PBS.org continues its Great Performances series with Kevin Kline’s Tony Award-winning performance in Noël Coward’s “Present Laughter”, streaming July 31 – August 28. The play was first produced in 1942, with Coward himself in the leading role, and was most recently produced for a revival on Broadway in 2017
Filmed by BroadwayHD, the capture features Kevin Kline as Garry Essendine, an actor high on vanity in the midst of a mid-life crisis and caught between the many women in his life.
Directed by Moritz von Stuelpnagel, the Noël Coward classic also stars Kate Burton, Kristine Nielson, Cobie Smulders, Bhavesh Patel, Reg Rogers, Matt Bittner, Ellen Harvey, Peter Francis James, Tedra Millan, and Sandra Shipley.
The comedy won over audiences and critics alike, earning a Tony nomination for Best Revival of a Play and a Tony for star Kline and featured scenic design by Tony winner David Zinn, costume design by Tony winner Susan Hiferty, lighting design by two-time Tony nominee Justin Townsend, and sound design by Drama Desk winner Fitz Patton.
Choreographer Kyle Abraham and New York City Ballet Principal Dancer Taylor Stanley join forces for a powerful new collaboration at LincolnCenter.org. Created at the close of a Pride Month unlike any other, Ces noms que nous portons (These names we carry) is a collaboration between queer artists of color, and the work celebrates those identities while honoring their history. Filmed at the Lincoln Center fountain amidst the Pride light installation, this riveting new solo is choreographed by Abraham and movingly rendered by Stanley. At once evocative and tender, this beautiful site-specific performance is not to be missed.

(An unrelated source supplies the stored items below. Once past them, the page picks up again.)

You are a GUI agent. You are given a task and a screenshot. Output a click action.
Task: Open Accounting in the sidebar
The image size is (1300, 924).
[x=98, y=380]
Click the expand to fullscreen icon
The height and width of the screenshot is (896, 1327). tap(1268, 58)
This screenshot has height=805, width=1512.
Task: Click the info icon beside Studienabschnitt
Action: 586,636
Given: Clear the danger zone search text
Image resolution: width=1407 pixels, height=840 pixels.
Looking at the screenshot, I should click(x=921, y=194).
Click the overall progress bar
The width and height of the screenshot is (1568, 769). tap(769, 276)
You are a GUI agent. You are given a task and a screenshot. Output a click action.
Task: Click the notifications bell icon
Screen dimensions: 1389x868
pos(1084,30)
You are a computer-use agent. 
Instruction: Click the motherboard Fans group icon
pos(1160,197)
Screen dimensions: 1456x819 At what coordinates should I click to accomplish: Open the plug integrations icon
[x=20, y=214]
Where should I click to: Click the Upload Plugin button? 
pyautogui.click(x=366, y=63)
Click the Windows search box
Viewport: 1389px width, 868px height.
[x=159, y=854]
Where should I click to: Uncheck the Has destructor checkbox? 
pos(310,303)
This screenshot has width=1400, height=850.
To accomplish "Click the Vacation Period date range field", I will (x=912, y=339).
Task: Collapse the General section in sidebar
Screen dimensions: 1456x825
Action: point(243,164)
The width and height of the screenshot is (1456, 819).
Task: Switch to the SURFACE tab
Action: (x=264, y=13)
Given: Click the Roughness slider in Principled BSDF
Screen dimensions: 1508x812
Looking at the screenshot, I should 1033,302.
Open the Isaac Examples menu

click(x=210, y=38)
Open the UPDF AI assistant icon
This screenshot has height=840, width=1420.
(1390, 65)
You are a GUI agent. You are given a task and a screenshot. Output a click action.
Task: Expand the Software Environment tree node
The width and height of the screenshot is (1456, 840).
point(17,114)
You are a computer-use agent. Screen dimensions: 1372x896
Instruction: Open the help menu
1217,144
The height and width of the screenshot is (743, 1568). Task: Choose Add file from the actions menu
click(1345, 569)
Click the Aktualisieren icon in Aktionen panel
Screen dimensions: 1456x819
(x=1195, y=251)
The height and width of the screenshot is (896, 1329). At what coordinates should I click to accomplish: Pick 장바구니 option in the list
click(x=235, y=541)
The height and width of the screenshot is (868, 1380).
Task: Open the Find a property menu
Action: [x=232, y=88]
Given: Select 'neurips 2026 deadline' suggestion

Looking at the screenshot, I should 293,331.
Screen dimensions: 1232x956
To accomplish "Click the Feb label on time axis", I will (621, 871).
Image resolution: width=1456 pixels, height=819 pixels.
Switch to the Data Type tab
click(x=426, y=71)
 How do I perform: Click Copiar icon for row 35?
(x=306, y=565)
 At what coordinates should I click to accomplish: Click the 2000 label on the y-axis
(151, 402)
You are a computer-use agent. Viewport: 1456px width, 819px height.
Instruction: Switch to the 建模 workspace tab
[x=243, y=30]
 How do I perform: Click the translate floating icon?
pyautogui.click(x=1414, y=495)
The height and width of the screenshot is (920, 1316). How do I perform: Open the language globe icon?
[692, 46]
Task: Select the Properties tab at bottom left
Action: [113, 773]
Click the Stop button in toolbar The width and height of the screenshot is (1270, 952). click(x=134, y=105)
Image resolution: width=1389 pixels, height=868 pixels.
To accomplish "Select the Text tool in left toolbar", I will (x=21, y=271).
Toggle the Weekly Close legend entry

Co-Produced by New York City Ballet and Lincoln Center for the Performing Arts
The Wine & Song podcast is back this week! Episode 17 features Jim Salestrom, Sarah Rogo, Clara Baker, Tony Lucca, Dale LaDuke, and Chauncey Bowers; plus Words with Chauncey: Big Data. Tune in at BlueGuitar.club
The Met is streaming Wagner’s Die Walküre Sunday, August 2. The second installment of Wagner’s four-part Ring cycle, Die Walküre is the most popular and most self-contained episode in the epic tetralogy. It combines the mythical machinations of gods and demigods with the deeply human love story of the brave hero Siegmund and the dignified Sieglinde, whose passion is undiminished even when they discover that they are long-lost brother and sister, separated at birth. It also features one of opera’s most touching father-daughter relationships—that between Wotan, king of the gods, and his warrior-maiden daughter Brünnhilde, leader of the Valkyries. Wagner’s score requires singers as superhuman as the characters they portray and features some of the most glorious orchestral music ever written, making for an unforgettable operatic experience. Check in with TheMet.org as they stream an opera every evening for 24 hours.
At the YouTube channel Swinging The Lens, you can view the Shakespeare’s Globe Theater’s 2019 production of Richard II, the Bard’s great play of England. This is a filmed version of the critically acclaimed first all women of colour Shakespeare on a UK stage.